The book, by a woman who has known Merkel since 1990,
includes profiles of other leaders such as Mary McAleese of
Ireland and Ukraine's Yulia Tymoshenko but contains fascinating
anecdotes about Merkel's past.

She describes how Merkel, born Angela Kasner in Hamburg,
moved to the Communist east six weeks after her birth in the
west. Her clergyman father came from the east and his church
work took him back there in the era before the Berlin Wall was
built, when such a move was less unusual.

As a small child, Angela quickly learned to speak but took
longer to walk. She managed by ordering her younger brother
around.

"She turned her brother into an errand boy," Lessnerkraus
writes. "She gave the orders. He brought her what she wanted."

Merkel long had a fear of walking downstairs or downhill.

"I was a sheer idiot when it came to moving," Merkel said.
"My parents had to explain how to walk downhill, from a purely
technical point of view.

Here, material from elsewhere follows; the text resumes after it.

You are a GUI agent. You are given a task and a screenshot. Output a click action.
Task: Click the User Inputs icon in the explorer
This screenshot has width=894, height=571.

Something that a normal person can do
automatically I had to think about in my mind and practice."

Young Angela, who was six when the Wall was built in 1961,
faced problems in the Communist east, an atheist state, because
her father was a pastor, or "Pfarrer" in German.

"Tell people you are a 'Fahrerstochter' (chauffeur's
daughter)," a friend said, urging her to obscure her father's
job by mispronouncing it in order to avoid problems. "That's
not lying directly; it just has a slightly different
intonation."

Her mother had been an English and Latin teacher in West
Germany but was banned from working because of that and her
husband's work for the church. She implored Angela to excel at
school "otherwise they'll never let you into university."

ENJOYED "MONOPOLY"

The young Kasner was a brilliant student, excelling in
Russian. "She graduated from high school with perfect marks,"
wrote Lessnerkraus, who added that Merkel wanted to become a
teacher but that was denied because of her family.

"Angela Kasner not only had to be better than the rest of
her classmates, she also had to keep secret how she and her
family lived at home," Lessnerkraus added. Among other things,
they enjoyed playing the capitalist board game "Monopoly."

"They watched west German television, they complained about
Erich Honecker and their shelves were filled with books from
the 'enemy' west. It was a terrible burden for a happy girl who
had to learn at an early age to think before opening her
mouth."

Kasner was allowed to study physics and left her home in
Templin, north of Berlin, for Leipzig where her life changed.

"She didn't spend all her time studying physics formulas,"
Lessnerkraus wrote, noting she was also a party girl. "She
enjoyed student life with the parties, trips and part-time
jobs"

In 1977, aged 23, she married a fellow student, 24-year-old
Ulrich Merkel.

They had a one-room flat in Leipzig and a year later, after
graduating, moved to East Berlin, finding a run-down flat with
no toilet and no hot water.

Ulrich Merkel spent the next three years fixing up the flat
after work while his wife made progress on her doctorate.

"In 1981 Ulrich was done renovating but at that moment his
wife left him and 'occupied' an empty flat," Lessnerkraus
wrote.

In a rare reference to her marriage to the man whose name
she nevertheless kept, Merkel said: "We got married because
everyone got married. It sounds stupid, but I didn't go into
the marriage with the necessary amount of seriousness."

Merkel lived as a squatter in the sparsely furnished flat,
earned 650 marks a month and was a happy single woman who liked
to go dancing. In the early 1980s, she got involved with Sauer,
who was divorced from his wife in 1985.

Only after the Berlin Wall fell in 1989 did Merkel drift
into politics, at first helping to connect computers in the
office of a new democratic party and later joining the
Christian Democrats (CDU), two months before German
unification.

From there, her career took off: first as deputy press
spokeswoman to East Germany's last prime minister, Lothar de
Maiziere. She won a seat in parliament for the CDU in the
December 1990 election and in January, at 36, was picked by
Chancellor Helmut Kohl as minister for women's issues.

"She can thank her lightning political career to the fact
that Helmut Kohl needed to have a woman and an east German in
his cabinet in 1991," wrote Lessnerkraus. "By appointing
Merkel, Kohl killed two birds with one stone."